EXERCISE DATA below:

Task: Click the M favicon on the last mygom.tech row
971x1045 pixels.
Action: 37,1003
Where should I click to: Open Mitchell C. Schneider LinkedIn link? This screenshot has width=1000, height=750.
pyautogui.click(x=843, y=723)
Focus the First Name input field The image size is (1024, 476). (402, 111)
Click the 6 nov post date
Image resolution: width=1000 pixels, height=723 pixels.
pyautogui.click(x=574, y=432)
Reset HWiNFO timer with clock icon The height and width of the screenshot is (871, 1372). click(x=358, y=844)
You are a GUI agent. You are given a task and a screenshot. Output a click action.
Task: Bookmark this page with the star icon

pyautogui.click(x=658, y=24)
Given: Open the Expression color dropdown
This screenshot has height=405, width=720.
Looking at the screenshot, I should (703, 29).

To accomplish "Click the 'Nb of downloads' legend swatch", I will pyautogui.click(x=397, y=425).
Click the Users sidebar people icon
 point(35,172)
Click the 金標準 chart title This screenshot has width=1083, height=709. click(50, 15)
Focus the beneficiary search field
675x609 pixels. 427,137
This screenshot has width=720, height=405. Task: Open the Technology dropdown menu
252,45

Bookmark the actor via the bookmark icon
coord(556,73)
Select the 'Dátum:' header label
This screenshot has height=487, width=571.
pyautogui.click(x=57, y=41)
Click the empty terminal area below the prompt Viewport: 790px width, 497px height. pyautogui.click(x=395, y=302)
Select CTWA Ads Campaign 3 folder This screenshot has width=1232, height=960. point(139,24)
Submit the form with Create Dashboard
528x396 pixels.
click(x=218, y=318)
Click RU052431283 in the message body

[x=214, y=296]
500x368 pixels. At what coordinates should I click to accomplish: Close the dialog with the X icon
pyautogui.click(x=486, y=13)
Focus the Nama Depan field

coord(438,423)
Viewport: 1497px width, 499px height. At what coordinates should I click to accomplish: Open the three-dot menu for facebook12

End of EXERCISE DATA.

EXERCISE INSTRUCTIONS: Copy the records above exactly.

ANSWER TO THIS TASK:
Task: Click the M favicon on the last mygom.tech row
971x1045 pixels.
Action: 37,1003
Where should I click to: Open Mitchell C. Schneider LinkedIn link? This screenshot has width=1000, height=750.
pyautogui.click(x=843, y=723)
Focus the First Name input field The image size is (1024, 476). (402, 111)
Click the 6 nov post date
Image resolution: width=1000 pixels, height=723 pixels.
pyautogui.click(x=574, y=432)
Reset HWiNFO timer with clock icon The height and width of the screenshot is (871, 1372). click(x=358, y=844)
You are a GUI agent. You are given a task and a screenshot. Output a click action.
Task: Bookmark this page with the star icon

pyautogui.click(x=658, y=24)
Given: Open the Expression color dropdown
This screenshot has height=405, width=720.
Looking at the screenshot, I should (703, 29).

To accomplish "Click the 'Nb of downloads' legend swatch", I will pyautogui.click(x=397, y=425).
Click the Users sidebar people icon
 point(35,172)
Click the 金標準 chart title This screenshot has width=1083, height=709. click(50, 15)
Focus the beneficiary search field
675x609 pixels. 427,137
This screenshot has width=720, height=405. Task: Open the Technology dropdown menu
252,45

Bookmark the actor via the bookmark icon
coord(556,73)
Select the 'Dátum:' header label
This screenshot has height=487, width=571.
pyautogui.click(x=57, y=41)
Click the empty terminal area below the prompt Viewport: 790px width, 497px height. pyautogui.click(x=395, y=302)
Select CTWA Ads Campaign 3 folder This screenshot has width=1232, height=960. point(139,24)
Submit the form with Create Dashboard
528x396 pixels.
click(x=218, y=318)
Click RU052431283 in the message body

[x=214, y=296]
500x368 pixels. At what coordinates should I click to accomplish: Close the dialog with the X icon
pyautogui.click(x=486, y=13)
Focus the Nama Depan field

coord(438,423)
Viewport: 1497px width, 499px height. At what coordinates should I click to accomplish: Open the three-dot menu for facebook12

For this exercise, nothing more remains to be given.